Monday, February 28th will once again mark Rare Disease Day, a global campaign to raise awareness about the more than 7,000 rare diseases – including appendix cancer and pseudomyxoma peritonei (PMP).
- A rare disease is considered to be a disease that affects fewer than 200,000 people in the US at any given time.
- Approximately 1 in 5 people living with cancer in the US are diagnosed with a rare cancer.
- There are an estimated 200 rare cancers.
- Appendix cancer affects an estimated 3 people per million per year.¹
- Most individuals are diagnosed with appendix cancer PMP in their 40’s and 50’s.
- The zebra is the symbol for rare diseases. Why? See below!²
We will be sharing appendix cancer patient stories on our social accounts. We hope you’ll join us in uplifting and amplifying these brave patients’ journeys by sharing and engaging with our posts. We will also share relevant awareness graphics and an exciting update regarding research that ACPMP has helped fund.
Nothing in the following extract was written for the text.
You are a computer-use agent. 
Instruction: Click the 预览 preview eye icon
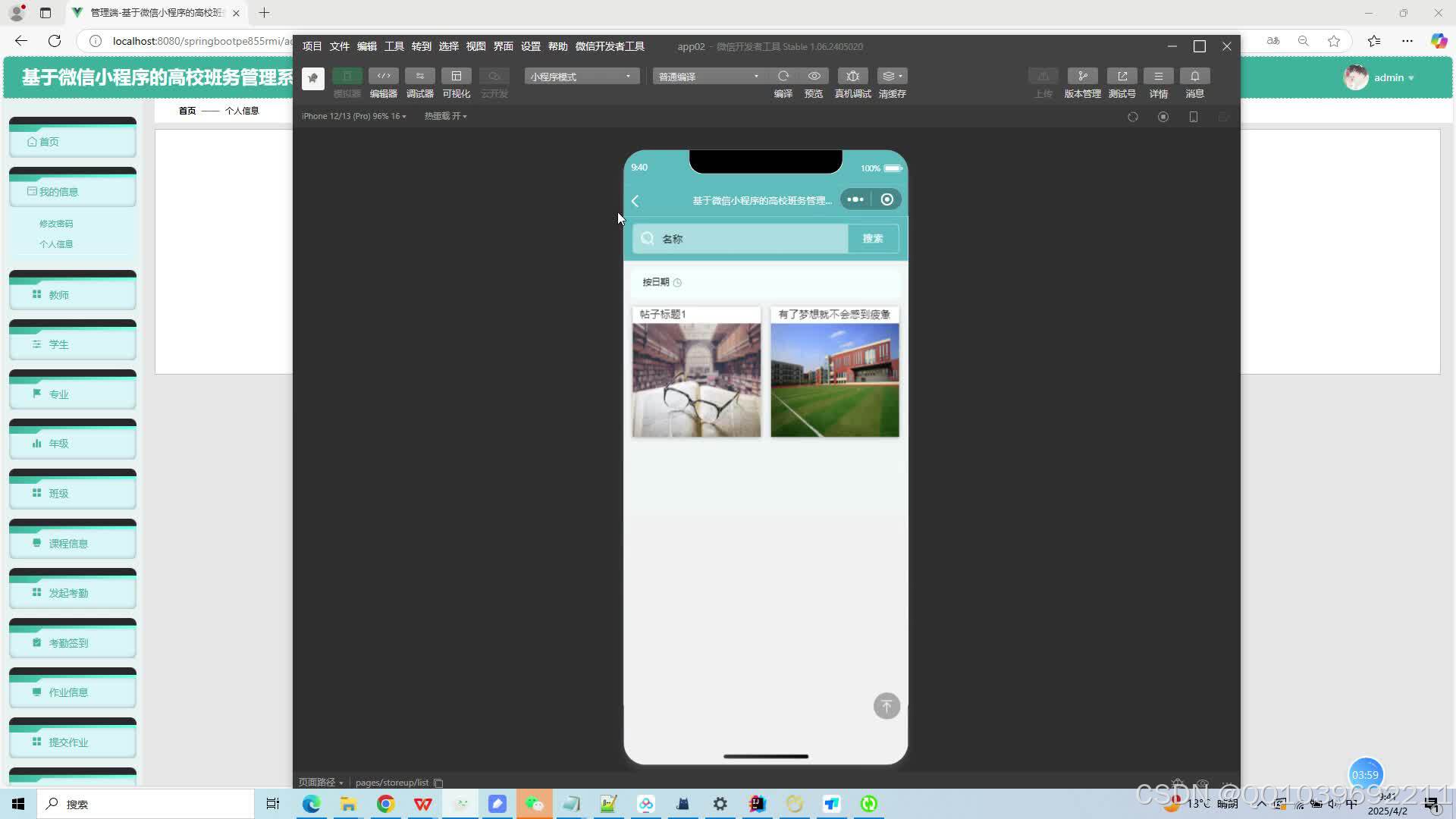pos(814,76)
In honor of Rare Disease Day, submit your story to us to be featured in a future ACPMP awareness post or campaign. Your stories and faces help explain the impact of this rare disease, raise awareness, and highlight the need for research and education.
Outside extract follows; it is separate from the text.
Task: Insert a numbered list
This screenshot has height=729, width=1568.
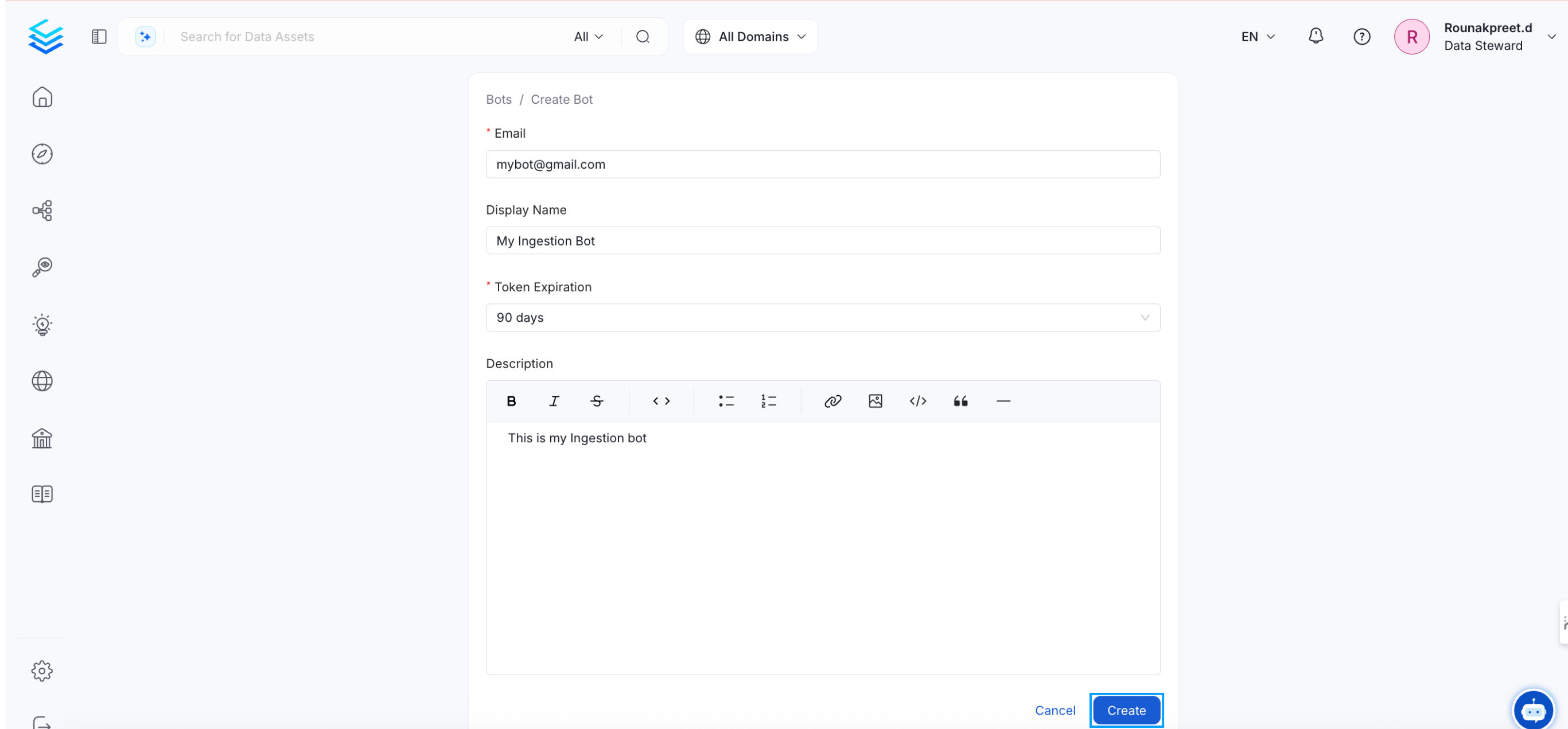Action: (x=769, y=400)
Ways to support ACPMP for Rare Disease Day:
- Share your patient/survivor story
- Like and share our content on social media to spread the word
- Create a Facebook or Instagram fundraiser
- Make a direct gift to support ACPMP
- Make a contribution through our Rare Disease Day Facebook fundraiser
¹Learn more about appendix cancer and pseudomyxoma peritonei on our About AC/PMP page.
²“When you hear the sound of hooves, think horses, not zebras.” This phrase is taught to medical students throughout their training. In medicine, the term “zebra” is used to reference a rare disease or condition. Medical professionals are taught to assume that the simplest explanation is usually correct to avoid patients being misdiagnosed with rare illnesses. Doctors learn to expect common conditions, but many medical professionals seem to forget that “zebras” DO exist. Therefore, receiving a diagnosis and treatment can be more difficult for those with rare conditions.